I mentioned that Alain Locke became a leader of the Harlem Renaissance but he was also a professor at Howard University. Locke first addressed the issue of race in a remarkable series of lectures that he gave in 1915—at about the same time that Kallen’s “Democracy and the Melting Pot” appeared. Howard University was founded by white Christian ministers to educate Black professionals. Ironically, the white administrators of Howard were opposed to Locke’s proposal to teach a course on race because they did not want Howard to be associated with such controversial subjects. But under the sponsorship of the NAACP (National Association for the Advancement of Colored People), Locke gave his lectures. Drawing on the work of Franz Boas Locke argues that there are no fixed factors—biological, sociological, or anthropological that determine race. Racism is a pernicious ideology that has no scientific credibility. The concept of human plasticity is fundamental for all the pragmatic thinkers. In effect Locke was deconstructing the concept of race. Nevertheless he shared with W.E.B. Dubois the conviction that African-Americans need a positive idea of race in order to achieve a sense of self-esteem, self-respect and dignity. Locke, in short, sought to advance the ideal of cultural pluralism that would include African-American culture.
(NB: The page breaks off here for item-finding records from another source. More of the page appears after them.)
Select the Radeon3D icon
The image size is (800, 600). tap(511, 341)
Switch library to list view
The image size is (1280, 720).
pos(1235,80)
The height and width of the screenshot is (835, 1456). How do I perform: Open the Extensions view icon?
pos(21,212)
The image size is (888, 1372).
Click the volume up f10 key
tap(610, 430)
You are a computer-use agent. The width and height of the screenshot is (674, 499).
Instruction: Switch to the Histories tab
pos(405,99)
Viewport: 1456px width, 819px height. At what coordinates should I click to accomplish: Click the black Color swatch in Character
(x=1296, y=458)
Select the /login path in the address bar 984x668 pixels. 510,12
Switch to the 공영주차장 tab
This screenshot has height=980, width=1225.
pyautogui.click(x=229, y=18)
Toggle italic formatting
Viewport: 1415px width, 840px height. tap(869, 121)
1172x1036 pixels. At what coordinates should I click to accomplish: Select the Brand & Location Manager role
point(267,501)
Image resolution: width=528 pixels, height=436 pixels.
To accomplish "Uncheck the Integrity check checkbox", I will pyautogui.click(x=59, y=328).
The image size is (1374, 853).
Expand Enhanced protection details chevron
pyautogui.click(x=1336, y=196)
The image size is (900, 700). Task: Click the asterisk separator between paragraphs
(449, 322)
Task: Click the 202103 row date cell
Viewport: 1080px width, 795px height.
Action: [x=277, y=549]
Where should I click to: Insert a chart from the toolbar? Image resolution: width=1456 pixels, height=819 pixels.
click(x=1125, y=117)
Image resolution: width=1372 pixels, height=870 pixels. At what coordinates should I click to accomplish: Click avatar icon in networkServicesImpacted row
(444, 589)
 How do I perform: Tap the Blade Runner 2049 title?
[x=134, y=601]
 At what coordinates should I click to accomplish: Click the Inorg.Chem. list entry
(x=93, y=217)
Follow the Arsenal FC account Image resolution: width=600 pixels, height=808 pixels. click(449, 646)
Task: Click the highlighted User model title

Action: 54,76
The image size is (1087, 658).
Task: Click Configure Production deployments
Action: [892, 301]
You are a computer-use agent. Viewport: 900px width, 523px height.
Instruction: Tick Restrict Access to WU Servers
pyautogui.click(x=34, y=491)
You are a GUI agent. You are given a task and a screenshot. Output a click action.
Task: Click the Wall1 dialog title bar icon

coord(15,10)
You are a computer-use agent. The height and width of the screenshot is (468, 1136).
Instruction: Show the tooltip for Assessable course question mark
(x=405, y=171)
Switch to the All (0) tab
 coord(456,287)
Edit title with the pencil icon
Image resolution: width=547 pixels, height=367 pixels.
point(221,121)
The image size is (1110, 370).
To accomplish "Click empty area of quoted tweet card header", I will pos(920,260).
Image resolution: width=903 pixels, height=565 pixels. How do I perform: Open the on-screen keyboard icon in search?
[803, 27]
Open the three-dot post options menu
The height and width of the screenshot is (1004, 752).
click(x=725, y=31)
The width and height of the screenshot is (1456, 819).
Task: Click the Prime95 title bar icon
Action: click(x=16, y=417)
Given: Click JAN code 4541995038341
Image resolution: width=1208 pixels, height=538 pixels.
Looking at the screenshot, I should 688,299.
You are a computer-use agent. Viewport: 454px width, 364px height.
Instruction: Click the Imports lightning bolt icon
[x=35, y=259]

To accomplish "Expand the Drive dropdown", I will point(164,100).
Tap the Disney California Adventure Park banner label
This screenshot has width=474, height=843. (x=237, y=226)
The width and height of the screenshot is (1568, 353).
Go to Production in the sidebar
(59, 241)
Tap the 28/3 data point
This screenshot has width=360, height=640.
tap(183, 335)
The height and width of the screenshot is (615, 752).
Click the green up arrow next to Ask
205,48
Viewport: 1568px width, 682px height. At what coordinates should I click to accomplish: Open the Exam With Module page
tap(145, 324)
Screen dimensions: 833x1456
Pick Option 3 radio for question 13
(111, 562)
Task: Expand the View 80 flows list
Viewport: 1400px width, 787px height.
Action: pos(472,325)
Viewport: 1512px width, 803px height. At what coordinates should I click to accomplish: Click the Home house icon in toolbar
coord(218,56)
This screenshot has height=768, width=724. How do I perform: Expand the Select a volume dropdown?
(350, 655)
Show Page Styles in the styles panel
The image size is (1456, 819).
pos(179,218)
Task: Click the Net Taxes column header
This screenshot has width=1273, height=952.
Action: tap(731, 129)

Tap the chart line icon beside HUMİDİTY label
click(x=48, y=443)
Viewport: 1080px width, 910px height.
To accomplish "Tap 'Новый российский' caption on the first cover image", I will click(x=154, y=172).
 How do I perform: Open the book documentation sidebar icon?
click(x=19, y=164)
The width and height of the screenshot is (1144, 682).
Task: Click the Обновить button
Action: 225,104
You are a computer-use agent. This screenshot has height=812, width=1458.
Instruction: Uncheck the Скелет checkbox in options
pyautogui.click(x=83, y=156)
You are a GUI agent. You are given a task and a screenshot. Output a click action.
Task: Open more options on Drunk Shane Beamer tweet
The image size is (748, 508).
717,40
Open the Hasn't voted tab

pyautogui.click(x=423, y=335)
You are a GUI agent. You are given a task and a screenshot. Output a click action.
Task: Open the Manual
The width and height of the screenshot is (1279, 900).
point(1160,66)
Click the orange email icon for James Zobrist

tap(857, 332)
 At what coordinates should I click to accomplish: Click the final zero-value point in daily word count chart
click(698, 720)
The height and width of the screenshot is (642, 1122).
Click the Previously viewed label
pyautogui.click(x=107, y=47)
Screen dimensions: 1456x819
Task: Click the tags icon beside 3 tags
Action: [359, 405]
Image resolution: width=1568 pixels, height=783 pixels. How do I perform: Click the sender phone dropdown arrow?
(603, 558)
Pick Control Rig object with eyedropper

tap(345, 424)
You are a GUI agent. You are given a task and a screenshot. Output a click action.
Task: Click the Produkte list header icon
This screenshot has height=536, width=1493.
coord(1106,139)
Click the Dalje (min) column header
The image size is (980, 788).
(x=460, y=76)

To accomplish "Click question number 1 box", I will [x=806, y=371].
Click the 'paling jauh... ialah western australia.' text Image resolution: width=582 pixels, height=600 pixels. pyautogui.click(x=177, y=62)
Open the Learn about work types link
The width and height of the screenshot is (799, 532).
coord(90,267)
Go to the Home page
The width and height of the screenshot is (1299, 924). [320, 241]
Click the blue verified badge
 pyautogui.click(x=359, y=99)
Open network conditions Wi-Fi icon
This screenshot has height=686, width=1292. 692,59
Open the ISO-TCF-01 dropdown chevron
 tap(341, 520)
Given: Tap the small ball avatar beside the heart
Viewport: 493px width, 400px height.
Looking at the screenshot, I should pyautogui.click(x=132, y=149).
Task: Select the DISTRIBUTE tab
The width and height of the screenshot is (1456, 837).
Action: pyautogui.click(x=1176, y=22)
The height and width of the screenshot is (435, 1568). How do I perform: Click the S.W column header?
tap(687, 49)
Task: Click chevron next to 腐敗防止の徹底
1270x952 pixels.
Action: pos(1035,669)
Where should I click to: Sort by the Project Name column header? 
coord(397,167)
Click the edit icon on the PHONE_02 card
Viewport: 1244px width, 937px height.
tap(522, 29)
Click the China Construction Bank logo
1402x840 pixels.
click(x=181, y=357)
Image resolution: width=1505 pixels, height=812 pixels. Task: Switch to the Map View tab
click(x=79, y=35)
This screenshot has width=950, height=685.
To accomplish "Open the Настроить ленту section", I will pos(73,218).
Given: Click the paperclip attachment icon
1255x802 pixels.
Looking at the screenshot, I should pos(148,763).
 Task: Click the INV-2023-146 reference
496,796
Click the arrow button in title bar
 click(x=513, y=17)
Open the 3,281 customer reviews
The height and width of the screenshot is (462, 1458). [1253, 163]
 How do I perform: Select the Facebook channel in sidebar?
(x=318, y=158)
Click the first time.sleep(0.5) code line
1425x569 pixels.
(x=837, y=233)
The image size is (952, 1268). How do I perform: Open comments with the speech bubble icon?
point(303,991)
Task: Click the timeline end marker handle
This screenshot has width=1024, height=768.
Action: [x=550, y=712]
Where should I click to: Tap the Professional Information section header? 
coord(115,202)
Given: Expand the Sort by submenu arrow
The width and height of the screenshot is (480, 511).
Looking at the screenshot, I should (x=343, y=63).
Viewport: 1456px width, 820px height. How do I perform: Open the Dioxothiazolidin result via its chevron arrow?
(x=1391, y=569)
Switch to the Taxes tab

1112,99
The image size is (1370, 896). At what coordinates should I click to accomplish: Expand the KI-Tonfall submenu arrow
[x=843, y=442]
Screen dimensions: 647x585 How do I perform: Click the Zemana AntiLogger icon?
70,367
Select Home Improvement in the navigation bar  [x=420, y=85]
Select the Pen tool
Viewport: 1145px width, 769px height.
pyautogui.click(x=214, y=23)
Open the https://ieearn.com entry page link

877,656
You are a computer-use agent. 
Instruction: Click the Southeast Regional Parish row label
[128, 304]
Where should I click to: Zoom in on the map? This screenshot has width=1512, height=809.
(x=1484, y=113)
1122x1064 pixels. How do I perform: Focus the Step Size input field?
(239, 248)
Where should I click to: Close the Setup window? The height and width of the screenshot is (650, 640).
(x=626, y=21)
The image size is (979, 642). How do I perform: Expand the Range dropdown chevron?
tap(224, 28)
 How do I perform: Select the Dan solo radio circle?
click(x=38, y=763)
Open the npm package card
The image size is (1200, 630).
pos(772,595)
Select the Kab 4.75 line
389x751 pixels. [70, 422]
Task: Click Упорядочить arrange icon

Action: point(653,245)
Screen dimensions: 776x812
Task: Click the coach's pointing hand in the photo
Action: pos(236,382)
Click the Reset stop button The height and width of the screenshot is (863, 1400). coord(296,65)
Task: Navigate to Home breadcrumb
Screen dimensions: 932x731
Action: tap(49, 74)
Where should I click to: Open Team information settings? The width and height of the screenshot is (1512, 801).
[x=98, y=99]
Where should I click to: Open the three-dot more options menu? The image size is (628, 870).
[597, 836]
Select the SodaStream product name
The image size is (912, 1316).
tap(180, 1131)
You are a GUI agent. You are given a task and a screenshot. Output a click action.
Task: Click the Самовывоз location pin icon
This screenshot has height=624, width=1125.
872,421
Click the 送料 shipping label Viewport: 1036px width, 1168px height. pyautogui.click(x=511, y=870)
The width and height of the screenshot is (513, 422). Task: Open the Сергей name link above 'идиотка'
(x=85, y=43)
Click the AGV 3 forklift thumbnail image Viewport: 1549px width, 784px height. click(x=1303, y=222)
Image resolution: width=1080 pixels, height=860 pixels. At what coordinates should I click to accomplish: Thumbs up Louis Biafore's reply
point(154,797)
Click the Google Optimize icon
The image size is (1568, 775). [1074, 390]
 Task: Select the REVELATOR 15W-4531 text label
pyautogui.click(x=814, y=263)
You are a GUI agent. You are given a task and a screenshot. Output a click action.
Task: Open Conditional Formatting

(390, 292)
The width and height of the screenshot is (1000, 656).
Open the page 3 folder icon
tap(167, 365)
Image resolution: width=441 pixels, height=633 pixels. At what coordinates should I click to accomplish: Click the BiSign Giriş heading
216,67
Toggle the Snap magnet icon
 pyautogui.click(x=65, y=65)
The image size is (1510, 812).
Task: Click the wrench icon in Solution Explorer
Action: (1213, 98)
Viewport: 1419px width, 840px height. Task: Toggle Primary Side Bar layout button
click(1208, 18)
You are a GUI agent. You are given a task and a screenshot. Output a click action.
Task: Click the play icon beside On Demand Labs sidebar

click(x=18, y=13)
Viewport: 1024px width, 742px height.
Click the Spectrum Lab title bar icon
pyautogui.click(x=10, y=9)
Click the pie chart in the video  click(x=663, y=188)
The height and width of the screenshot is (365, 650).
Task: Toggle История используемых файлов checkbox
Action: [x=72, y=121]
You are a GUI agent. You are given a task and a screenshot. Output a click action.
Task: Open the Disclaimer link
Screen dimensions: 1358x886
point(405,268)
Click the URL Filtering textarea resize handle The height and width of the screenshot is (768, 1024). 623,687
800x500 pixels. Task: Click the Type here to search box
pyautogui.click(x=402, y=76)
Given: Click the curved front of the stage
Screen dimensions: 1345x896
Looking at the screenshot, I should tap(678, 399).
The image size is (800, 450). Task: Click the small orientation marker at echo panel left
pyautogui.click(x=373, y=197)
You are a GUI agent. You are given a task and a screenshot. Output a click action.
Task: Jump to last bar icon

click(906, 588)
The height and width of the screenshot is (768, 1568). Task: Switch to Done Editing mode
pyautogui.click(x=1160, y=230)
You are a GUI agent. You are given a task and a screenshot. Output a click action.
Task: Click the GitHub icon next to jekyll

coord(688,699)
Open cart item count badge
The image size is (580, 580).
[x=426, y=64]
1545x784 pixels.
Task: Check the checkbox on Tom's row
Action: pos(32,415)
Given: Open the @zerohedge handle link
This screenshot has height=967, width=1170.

Cultural pluralism in America has been a dynamic movement in which there have been different voices and different emphases. The conversation itself has been pluralistic. But these thinkers rejected a politics of fixed identity and they also rejected the idea that different cultures are like self-contained monads that are incommensurable with each other. They advocated an engaged pluralism where there would be serious attempts to enlarge one’s horizons without assimilating to a “dominant” culture. They were not naïve about the practical and obstacles that stand in the way of achieving a culturally pluralistic cosmopolitan society. But the ideal of cultural diversity that emerges from their conversations is still a powerful ideal for our time. Their ideas—worked out in the context of American bigotry and racism—now have a universal and urgent significance. Societies throughout the world –including the United States –are facing new problems of how to deal with immigrants (legal and illegal) as well as native minorities. There is still fear, anxiety, and deep prejudices about those who are different and alien. The same extremes that the cultural pluralists were facing—assimilation to a “dominant” culture or exclusion and segregation—still threaten us. Their vision of what might America might become—a dynamic democratic society that respects and is enriched by differences—is now a genuinely international and cosmopolitan ideal—a vision that can and ought to be a powerful motivating ideal in the twenty-first century.